Study text:
+ + +

Community college in Maryland, US

The College of Southern Maryland (CSM) is a public community college with campuses in Hughesville, La Plata, Leonardtown, and Prince Frederick, Maryland. It serves students living in Southern Maryland's Charles, St. Mary's, and Calvert counties.

==History==
In September 1958, the predecessor to today's CSM, Charles County Junior College, began evening classes at La Plata High School. In 1960, the college added an apprenticeship program. In 1968, Charles County Community College began construction of the Career Education and Administration Building on what is now the main CSM campus in La Plata, Maryland. On July 1, 2000, the college officially became the College of Southern Maryland.

==Academics==
The College of Southern Maryland offers more than 120 programs of study including Associate of Arts, Associate of Science, and Associate of Applied Science degree programs. CSM has more than 300 transfer agreements with four-year colleges and universities. Furthermore, CSM offers a wide range of continuing education certificates and career training programs such as computer programming and repair, truck driving, and nursing.

+ + +

Data section:

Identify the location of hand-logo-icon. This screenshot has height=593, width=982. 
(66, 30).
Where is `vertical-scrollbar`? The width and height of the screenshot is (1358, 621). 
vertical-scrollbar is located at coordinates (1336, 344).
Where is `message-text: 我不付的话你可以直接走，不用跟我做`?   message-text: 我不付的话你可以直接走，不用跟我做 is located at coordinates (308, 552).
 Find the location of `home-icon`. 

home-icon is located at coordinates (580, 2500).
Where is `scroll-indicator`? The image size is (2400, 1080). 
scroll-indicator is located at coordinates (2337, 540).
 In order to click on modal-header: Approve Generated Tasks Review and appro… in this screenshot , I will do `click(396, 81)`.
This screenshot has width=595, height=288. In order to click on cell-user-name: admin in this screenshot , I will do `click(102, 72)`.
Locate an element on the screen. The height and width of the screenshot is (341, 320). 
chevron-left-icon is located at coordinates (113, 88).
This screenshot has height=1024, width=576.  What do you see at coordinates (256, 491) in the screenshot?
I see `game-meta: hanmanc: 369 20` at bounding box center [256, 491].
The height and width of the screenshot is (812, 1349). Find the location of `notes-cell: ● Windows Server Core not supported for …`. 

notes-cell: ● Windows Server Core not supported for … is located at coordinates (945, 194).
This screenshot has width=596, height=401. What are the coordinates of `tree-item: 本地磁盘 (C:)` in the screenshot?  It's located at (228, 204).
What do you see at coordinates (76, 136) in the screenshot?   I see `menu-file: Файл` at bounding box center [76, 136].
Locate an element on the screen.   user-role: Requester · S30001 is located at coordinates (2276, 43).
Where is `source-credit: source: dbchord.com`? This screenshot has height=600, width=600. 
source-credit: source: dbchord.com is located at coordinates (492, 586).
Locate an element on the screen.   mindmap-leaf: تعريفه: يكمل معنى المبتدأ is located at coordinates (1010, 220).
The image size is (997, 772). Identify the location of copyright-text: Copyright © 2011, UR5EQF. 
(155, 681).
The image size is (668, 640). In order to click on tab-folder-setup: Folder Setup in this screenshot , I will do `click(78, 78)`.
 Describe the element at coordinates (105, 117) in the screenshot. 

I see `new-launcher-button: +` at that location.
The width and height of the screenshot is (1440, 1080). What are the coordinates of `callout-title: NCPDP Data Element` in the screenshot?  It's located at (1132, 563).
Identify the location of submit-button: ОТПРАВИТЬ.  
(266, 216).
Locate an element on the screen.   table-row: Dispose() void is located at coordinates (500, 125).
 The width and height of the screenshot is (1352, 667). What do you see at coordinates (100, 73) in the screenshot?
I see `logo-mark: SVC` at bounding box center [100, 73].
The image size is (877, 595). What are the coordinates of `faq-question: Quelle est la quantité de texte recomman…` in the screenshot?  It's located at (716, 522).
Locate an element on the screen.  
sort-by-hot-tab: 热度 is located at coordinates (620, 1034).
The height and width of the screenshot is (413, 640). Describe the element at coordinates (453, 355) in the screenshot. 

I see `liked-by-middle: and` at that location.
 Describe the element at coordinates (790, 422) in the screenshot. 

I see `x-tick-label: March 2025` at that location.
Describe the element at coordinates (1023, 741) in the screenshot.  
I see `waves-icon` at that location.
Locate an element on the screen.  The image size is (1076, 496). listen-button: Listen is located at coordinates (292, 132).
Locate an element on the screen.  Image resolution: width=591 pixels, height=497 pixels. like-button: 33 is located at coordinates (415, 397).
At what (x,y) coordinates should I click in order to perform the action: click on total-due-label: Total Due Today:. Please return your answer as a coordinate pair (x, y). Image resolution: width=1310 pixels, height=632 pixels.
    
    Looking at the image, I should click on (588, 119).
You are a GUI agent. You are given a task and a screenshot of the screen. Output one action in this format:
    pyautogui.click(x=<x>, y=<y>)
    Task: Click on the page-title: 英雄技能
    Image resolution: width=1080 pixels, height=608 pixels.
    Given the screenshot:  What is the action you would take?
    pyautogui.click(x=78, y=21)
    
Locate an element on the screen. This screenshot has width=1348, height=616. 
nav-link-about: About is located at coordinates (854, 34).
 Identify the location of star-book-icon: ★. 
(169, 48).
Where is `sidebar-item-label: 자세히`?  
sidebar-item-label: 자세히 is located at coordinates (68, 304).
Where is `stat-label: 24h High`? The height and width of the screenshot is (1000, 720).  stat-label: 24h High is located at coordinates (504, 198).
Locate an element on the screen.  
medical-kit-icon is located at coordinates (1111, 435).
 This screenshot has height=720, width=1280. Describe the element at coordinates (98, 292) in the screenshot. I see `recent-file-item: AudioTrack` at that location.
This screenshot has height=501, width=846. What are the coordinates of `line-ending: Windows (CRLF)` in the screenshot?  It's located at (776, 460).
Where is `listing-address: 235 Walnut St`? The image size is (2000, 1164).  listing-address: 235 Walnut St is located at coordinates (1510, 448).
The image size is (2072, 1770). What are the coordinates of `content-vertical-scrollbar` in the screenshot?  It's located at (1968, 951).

+ + +

What you have to do:
Reproduce the passage from the College of Southern Maryland text word for word, beginning at "The College of Southern Maryland (CSM)" and stopping after "and Calvert counties.".

Task solution:
The College of Southern Maryland (CSM) is a public community college with campuses in Hughesville, La Plata, Leonardtown, and Prince Frederick, Maryland. It serves students living in Southern Maryland's Charles, St. Mary's, and Calvert counties.